Sure, but it would at least walk back of one of the stupidest ideas ever perpetrated in a Bond film. I think that's worthwhile enough.
Two worthy goals.
Let's posit that Blofeld's name was known and respected in the underworld as the shadowy kingpin of Spectre, the world's premier terrorist organization. Oberhauser, being a crazy power-seeking little fantasist, decides to pretend he's the little-seen Blofeld--much as Blofeld pretended to be the reclusive Willard Whyte in DAF--and makes up a stupid story about his mother's name (which was really Schicklgruber or something equally awful). I'd prefer all that to waving things away with plastic surgery.

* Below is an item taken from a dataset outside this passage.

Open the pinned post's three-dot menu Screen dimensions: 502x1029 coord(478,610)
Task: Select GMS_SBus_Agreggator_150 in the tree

Plastic surgery is in keeping with the character. In the Fleming books he's basically a new person every time. Blofeld is one of the few characters you could really get away with a recast with imo, and they don't really have to address a potential recast anyway, they could easily just cast a similar actor and not mention it ala OHMSS. So I don't see any reason for them to address the foster brother stuff at all. Just let us all forget about it, easy enough since it's such an afterthought in SP already.
But really, if Waltz isn't back I have a feeling we'll be looking at a new villain. I think that the success of Logan means that we might get an old man Bond coming out of retirement movie, but it'll be to face a new bad guy. Or at least one we haven't seen before.
If Blofeld is forgotten about for a few films, sure. If he reappears in the next film played by someone new, audiences will remember and want to know why the new guy is there. Plastic surgery is no less contrived an explanation and a more cliched one.
No, all we know is that Bond and the SIS hadn't heard of Blofeld, though they had been dealing with various Spectre operations. We don't know if Blofeld was known to the sort of people who were in Ellipsis or Quantum (the terrorist elite).
If that was the actual dialogue I'd say no thanks too. But I also have the feeling that Blofeld won't appear in the next film. Dealing with a new villain would require fewer explanations.
And cliched maybe but it was good enough for Fleming. They could turn it into a sort of gimmick actually, play up the idea that once he disappears he could be anyone. There isn't really much to him as a villain beside generic evil mastermind so a new angle like that could add to the character.
That, at least, is the one saving grace of SP's dog turd of a script - they make all this effort to come up with the bullshit twist of them being brothers only for Bond not to give the slightest toss (bear in mind Fleming's Bond hunted down Major Dexter Smythe for killing Hannes) about any of it. He never refers to it again and is happy to call him Blofeld both to M and to his face.
What's the point of pouring a vat of urine over Fleming's grave to give us this big personal revelation for Bond when his reaction is basically:
That's the thing about the brother 'twist'; you could erase it in a couple of lines and it wouldn't make the slightest bit of difference to the rest of the film so if it has no bearing on the relationship between Bond and Blofeld why is it there? Only because every film has to have a personal connection for Bond these days.
The more time that passes SP's script actually gets worse. Analysing it is like constantly picking at a scab which gets infected and starts oozing pus before eventually turning gangrenous.
This is pretty much how I feel about the whole thing. Bad decision but have to live with it. Trying to invent a new Blofeld while retconning the one in SP to Oberhauser would only create more issues. And it's one aspect of the Blofeld character not the whole character. I would argue that it's not even central to SP or at least superfluous. So it can easily be ignored and forgotten in future movies.